LCRメーターとは?

電子部品の基本特性を測るための必須測定器

 

LCRメーターの概要

LCRメーターは、電子部品のインダクタンス(L)、キャパシタンス(C)、レジスタンス(R)の値を測定するための測定器です。測定対象となるのは、主にコンデンサ、コイル(インダクタ)、抵抗器などの受動部品で、製造・検査・開発などさまざまな場面で使用されています。
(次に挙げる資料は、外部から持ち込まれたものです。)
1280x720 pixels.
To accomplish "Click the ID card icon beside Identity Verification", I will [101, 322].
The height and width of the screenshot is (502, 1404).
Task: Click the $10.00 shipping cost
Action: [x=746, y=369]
名称の「L」「C」「R」は、それぞれ以下を意味します:

  • L(Inductance):インダクタンス(H)

  • C(Capacitance):キャパシタンス(F)

  • R(Resistance):抵抗(Ω)

 

LCRメーターの用途

LCRメーターは、以下のような場面で活躍します:

  • 電子部品メーカーでの受入検査・出荷検査

  • 開発部門での回路設計評価

  • 教育機関での教材実験

  • 修理・保守現場での故障診断

 

測定パラメータの例

LCRメーターでは、以下のようなパラメータを測定できます:

  • R(抵抗)

  • L(インダクタンス)

  • C(キャパシタンス)

  • Q値(品質係数)

  • D(損失係数)

  • ESR(等価直列抵抗)

  • Z(インピーダンス)

  • θ(位相角)

 

測定モードと周波数

LCRメーターの測定原理は、測定対象に交流信号を加え、その応答からパラメータを算出するものです。

測定モード

  • 並列モード(Cp、Rp)

  • 直列モード(Cs、Rs)

部品の構造や用途によって使い分けが必要です。

測定周波数

  • 低周波タイプ(100 Hz~100 kHz):汎用コンデンサやインダクタの測定に最適。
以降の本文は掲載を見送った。